A social welfare organization is not required to submit an application for exemption (historically, Form 1024) to the IRS, but, rather, it can “self-declare” its exempt status, provided that the organization operates under the statutory and regulatory requirements applicable to such organizations.
This legislation creates new Internal Revenue Code Section 506 – “ORGANIZATIONS REQUIRED TO NOTIFY SECRETARY OF INTENT TO OPERATE UNDER 501(c)(4)” to implement the new notice requirement.

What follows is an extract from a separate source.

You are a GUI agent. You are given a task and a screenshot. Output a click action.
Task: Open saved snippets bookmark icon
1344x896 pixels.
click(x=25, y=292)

Newly Formed 501(c)(4) Organizations – Pursuant to Sec. 506, an organization described in Sec. 501(c)(4) formed after December 18, 2015 has to provide, no later than 60 days after the organization is established, the following to the IRS (the manner in which this information is to be provided will be prescribed in a future regulation or form instructions):
- the name, address, and taxpayer identification number of the organization;
- the date on which and the state under the laws of which the organization was organized;
- a statement of the purpose of the organization; and
- a user fee (to be determined).
The IRS will have the authority to extend the 60-day deadline for reasonable cause. Within 60 days after an application is submitted, the IRS must provide a letter of acknowledgement of the registration. The notice and receipt are subject to the disclosure requirements applicable to Forms 1024 and 990.
Existing 501(c)(4) Organizations – Under Sec. 506, existing organizations that have not filed a Form 1024 or at least one annual information return or notice (Form 990/990-EZ/990-N) on or before the date of enactment (December 18, 2015) must file the notice required under IRC section 506 within 180 days of enactment of the new law.
Extension of Period to Notify the IRS – The Treasury Department and the IRS intend to issue temporary regulations implementing the Section 506 notice requirements. On January 19th, the IRS issued Notice 2016-9, which extends the time for an organization to notify the IRS of its intent to operate under section 501(C)(4). An organization subject to this filing notice now has at least 60 days from the date the regulations are issued to file the required notice.
Penalties – The legislation also amends Sec. 6652(c) to impose penalties for failure to file the notice required under section 506. An organization that fails to file the notice within 60 days of formation is subject to a penalty equal to $20 per day up to a maximum of $5,000. In the event such penalty is imposed, the IRS may make written demand for this information. Failure to provide this information to the IRS by the date specified in in the written demand may result in additional penalties of $20 per day up to a maximum of $5,000 on the person failing to provide the information.
Determination Letters – Organizations that would like the additional assurance of a favorable determination must still complete an exemption application and submit it to the IRS with user fee. The exemption application will be made on a new form (not the existing Form 1024) which will be used only by Section 501(c)(4) organizations. However, as set forth in IRS Notice 2016-9, until further guidance is issued, such organizations should continue to use Form 1024.
GIFT TAX NOT TO APPLY TO CONTRIBUTIONS TO CERTAIN EXEMPT ORGANIZATIONS
In addition to the notice requirement for 501(c)(4) organizations, the PATH Act amends IRC Sec. 2501(a) to confirm that gift taxes do not apply to contributions by individuals to 501(c)(4), (c)(5), and (c)(6) organizations. This has been an open question for several years and the new provision will provide greater certainty to donors to such organizations.